- **Excerpted passage**

+++

Make a Transformation that splits each record in a Vec<String> into a Vec<Vec<String>>, and loads the resulting table into a dataframe keyed by col_names.

Parameters
  • separator (str) – The token(s) that separate entries in each record.

  • col_names (Any) – Column names for each record entry.

  • K (RuntimeTypeDescriptor) – categorical/hashable data type of column names

Returns

A split_dataframe step.

Return type

Transformation

Raises
  • AssertionError – if an argument’s type differs from the expected type

  • UnknownTypeError – if a type-argument fails to parse

  • OpenDPException – packaged error from the core OpenDP library

opendp.trans.make_split_lines()[source]#

Make a Transformation that takes a string and splits it into a Vec<String> of its lines.

Returns

A split_lines step.

Return type

Transformation

Raises
  • AssertionError – if an argument’s type differs from the expected type

  • UnknownTypeError – if a type-argument fails to parse

  • OpenDPException – packaged error from the core OpenDP library

opendp.trans.make_split_records(separator)[source]#

Make a Transformation that splits each record in a Vec<String> into a Vec<Vec<String>>.

+++

- **Dataset extract**
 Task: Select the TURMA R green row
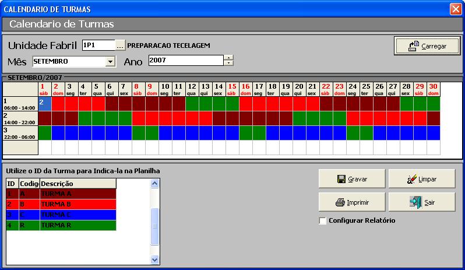[x=78, y=225]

+++

- **Task prompt**
Write the next part of the OpenDP transformation reference, picking up right after its final sentence.

- **Exercise response**
Parameters

separator (str) – The token(s) that separate entries in each record.

Returns

A split_records step.

Return type

Transformation

Raises
  • AssertionError – if an argument’s type differs from the expected type

  • UnknownTypeError – if a type-argument fails to parse

  • OpenDPException – packaged error from the core OpenDP library

opendp.trans.make_unclamp(bounds, TA=None)[source]#

Make a Transformation that unclamps a VectorDomain<BoundedDomain<T>> to a VectorDomain<AllDomain<T>>.

Parameters
  • bounds (Tuple[Any, Any]) – Tuple of inclusive lower and upper bounds.

  • TA (RuntimeTypeDescriptor) – atomic data type

Returns

A unclamp step.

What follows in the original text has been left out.